Daily Mail, 28 November 2014, Manchester.
http://www.dailymail.co.uk/news/article-2852585/Mayhem-Black-Friday-begins-Shoppers-clash-supermarkets-trying-grab-bargains-Boots-Game-Curry-s-PC-world-websites-crash-thousands-start-hunt-Christmas-deals.html

Copyright LUKE MACGREGOR

Why is Black Friday more aggressive than other UK sales days

Last year, the situation got so chaotic that Telegraph renamed the day as “The Black and Blue Friday”. People queued in the cold outside shops for hours, then running and fighting their way to the product they wanted. But it’s not like this on Boxing Day or any other sale day in the UK…

So, what’s transformed the decent and respectable UK shopper into a merciless shopping, fighting machine?  Frustration can be a reasonable answer.

A lot of psychologists tried to find explanations and causes of aggressive behaviours and the Frustration-Aggression Theory (Dollard, Neal, Miller, at al. 1939; Berkowitz, 1969) is one of the hypothesis proposed to explain the phenomenon. The authors support the idea that when people perceive that they are being prevented from achieving a goal, their frustration is likely to turn to aggression and violence. The closer you get to a goal, the greater the excitement and expectation and consequently the more frustrated you get by being stopped.

The theory doesn’t suggest that frustration always lead to aggression, but in some particular circumstances can boost aggressive behaviours.

Black Friday might be one of those above mentioned circumstances.

Sales psychology: Why sales drive shoppers

Psychologists say that the allure of a bargain speaks to our human nature. Limited-time offers and last chance buys trigger the fear of scarcity and Fear of loss that drive us to buy. It makes us buy things we don’t really need, simply because we might not have the opportunity to buy them so cheaply again. IT’s how you end up with boxes of shoes in the cupboard that you never wear but you thought were an absolute bargain at the time you bought them with 70% off!

“People truly want to get a good deal, and so they might be less rational… when they can look in the environment and find different cues that make them think they’re getting a good deal, the decision-making is emotional” Kenneth Manning, professor at Colorado State University.

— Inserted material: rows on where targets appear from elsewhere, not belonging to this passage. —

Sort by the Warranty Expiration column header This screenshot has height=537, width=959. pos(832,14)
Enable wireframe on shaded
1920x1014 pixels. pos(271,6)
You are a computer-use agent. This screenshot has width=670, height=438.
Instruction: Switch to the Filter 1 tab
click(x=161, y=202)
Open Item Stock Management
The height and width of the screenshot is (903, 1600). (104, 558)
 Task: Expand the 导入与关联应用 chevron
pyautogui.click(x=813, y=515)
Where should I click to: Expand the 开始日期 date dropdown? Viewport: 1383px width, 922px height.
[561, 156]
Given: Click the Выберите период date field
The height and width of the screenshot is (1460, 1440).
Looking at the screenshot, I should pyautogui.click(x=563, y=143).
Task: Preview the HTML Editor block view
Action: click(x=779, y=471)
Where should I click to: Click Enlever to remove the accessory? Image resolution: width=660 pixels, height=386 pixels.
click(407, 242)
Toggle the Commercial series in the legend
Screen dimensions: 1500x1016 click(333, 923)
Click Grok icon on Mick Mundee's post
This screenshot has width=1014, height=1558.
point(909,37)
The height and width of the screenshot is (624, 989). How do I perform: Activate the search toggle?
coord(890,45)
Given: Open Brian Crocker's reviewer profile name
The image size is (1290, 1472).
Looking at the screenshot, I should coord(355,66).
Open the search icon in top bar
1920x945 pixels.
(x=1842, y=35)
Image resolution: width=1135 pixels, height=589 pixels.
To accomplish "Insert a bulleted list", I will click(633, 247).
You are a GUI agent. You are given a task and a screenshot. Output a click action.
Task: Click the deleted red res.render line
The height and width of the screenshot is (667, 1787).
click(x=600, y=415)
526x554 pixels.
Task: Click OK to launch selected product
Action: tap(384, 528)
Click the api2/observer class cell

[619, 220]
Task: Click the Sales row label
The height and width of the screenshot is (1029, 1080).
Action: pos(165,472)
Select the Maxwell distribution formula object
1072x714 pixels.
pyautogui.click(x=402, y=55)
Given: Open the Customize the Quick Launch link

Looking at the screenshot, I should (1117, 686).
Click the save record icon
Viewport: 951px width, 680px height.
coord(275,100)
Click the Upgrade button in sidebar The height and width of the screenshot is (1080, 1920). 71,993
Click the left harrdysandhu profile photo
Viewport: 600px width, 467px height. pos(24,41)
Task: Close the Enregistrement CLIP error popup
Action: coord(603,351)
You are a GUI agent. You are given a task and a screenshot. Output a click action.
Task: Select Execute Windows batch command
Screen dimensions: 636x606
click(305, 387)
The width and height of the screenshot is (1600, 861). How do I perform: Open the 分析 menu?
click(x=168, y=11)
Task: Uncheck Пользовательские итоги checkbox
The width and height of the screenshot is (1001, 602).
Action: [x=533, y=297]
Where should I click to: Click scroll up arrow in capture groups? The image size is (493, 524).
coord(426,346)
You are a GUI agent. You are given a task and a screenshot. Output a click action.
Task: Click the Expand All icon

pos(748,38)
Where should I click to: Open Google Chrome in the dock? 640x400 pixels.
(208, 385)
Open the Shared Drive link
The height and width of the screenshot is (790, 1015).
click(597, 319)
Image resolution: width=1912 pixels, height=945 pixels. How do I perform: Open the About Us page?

Did you know that sales drive our competitive spirit? We want to tell other about the great deal we got and we hope ours was better than theirs (even if we didn’t really need the item in the first place!). People treat it as a personal accomplishment to boast about.

Sales also have a positive affect our brain chemistry. In 2007, Stanford researchers discovered that when subjects shopping for clothes saw a sale price, the brain’s pleasure centre lit up. Sales, in other words, make us happy.

The sales environment also triggers consumers to part with their cash: “We are classically conditioned to hear this music, see these lights, even the experience of the shorter days and associate it with spending and shopping,” says Dr. Ramani Durvasula, a licensed clinical psychologist

So, be ready, 2015 Black Friday is just around the corner (27th November) and we hope and wish will be a good one, for both shoppers and retailers!